Exercise:
Pick each line containing "подборщики" out of the records.

Task data:
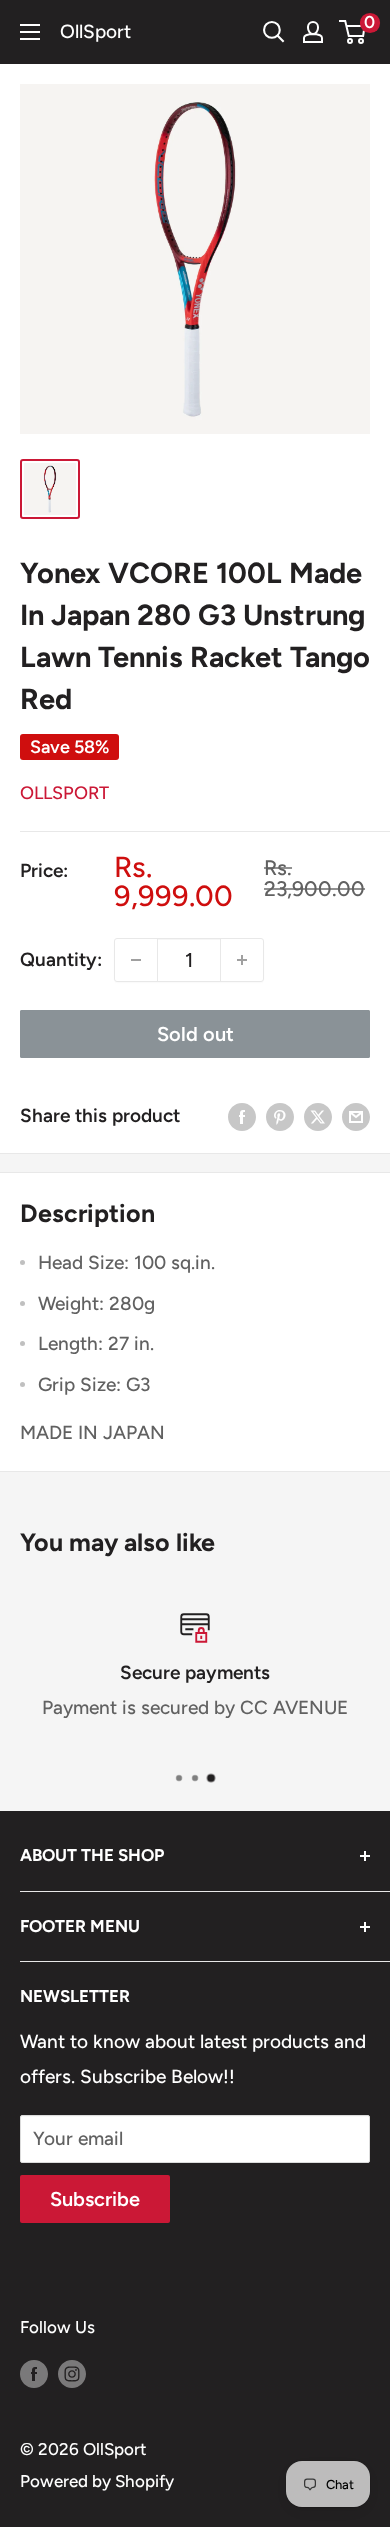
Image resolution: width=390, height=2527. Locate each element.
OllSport (64, 793)
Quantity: (61, 959)
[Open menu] (30, 32)
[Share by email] (356, 1116)
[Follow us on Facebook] (34, 2373)
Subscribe (95, 2199)
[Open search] (274, 32)
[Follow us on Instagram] (72, 2373)
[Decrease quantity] (136, 960)
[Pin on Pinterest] (280, 1116)
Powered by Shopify (97, 2481)
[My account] (313, 32)
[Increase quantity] (242, 960)
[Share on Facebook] (242, 1116)
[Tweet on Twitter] (318, 1116)
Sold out (195, 1034)
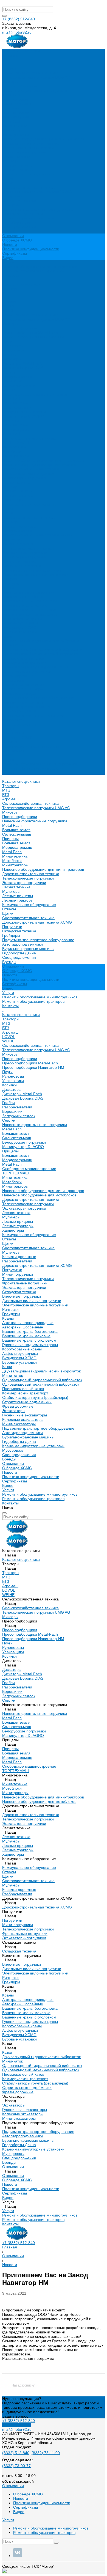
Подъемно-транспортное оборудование (38, 209)
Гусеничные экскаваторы (24, 684)
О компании (13, 733)
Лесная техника (16, 156)
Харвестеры (13, 500)
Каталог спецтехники (21, 284)
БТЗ (5, 64)
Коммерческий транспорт (25, 662)
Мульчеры (11, 161)
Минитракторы (15, 134)
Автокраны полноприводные (28, 592)
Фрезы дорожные (17, 676)
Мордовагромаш (17, 117)
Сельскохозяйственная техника (30, 73)
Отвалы (9, 178)
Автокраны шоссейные (22, 596)
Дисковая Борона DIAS (22, 368)
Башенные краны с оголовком (29, 610)
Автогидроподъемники (22, 214)
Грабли (8, 372)
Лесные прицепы (17, 165)
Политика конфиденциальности (30, 249)
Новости (9, 244)
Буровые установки (19, 632)
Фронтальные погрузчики (24, 552)
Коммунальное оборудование (29, 174)
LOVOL (8, 306)
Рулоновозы (13, 346)
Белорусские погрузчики (24, 412)
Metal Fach (12, 95)
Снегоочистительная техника (28, 187)
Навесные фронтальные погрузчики (34, 90)
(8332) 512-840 (15, 2453)
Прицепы (10, 108)
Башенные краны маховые (26, 605)
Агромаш (10, 68)
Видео (7, 258)
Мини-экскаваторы (19, 693)
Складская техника (19, 200)
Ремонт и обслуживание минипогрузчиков (39, 266)
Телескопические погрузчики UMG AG (36, 77)
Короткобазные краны (22, 618)
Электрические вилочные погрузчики (35, 574)
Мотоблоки (12, 130)
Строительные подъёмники (27, 671)
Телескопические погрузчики (28, 147)
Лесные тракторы (17, 169)
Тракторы (10, 55)
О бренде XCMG (17, 240)
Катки (7, 636)
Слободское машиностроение (29, 438)
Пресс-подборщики (19, 86)
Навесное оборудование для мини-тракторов (43, 139)
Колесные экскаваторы (22, 689)
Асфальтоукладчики (20, 623)
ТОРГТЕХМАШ (15, 442)
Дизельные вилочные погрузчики (31, 570)
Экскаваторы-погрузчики (24, 152)
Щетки (7, 183)
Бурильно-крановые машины (28, 218)
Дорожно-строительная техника (30, 143)
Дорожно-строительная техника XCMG (37, 192)
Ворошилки (12, 381)
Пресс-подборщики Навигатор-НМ (33, 337)
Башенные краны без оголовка (30, 601)
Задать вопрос (15, 2416)
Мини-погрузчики (17, 544)
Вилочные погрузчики (21, 566)
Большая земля (16, 99)
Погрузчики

Answer area:
Пресс-подборщики (19, 86)
Пресс-подборщики Навигатор-НМ (33, 337)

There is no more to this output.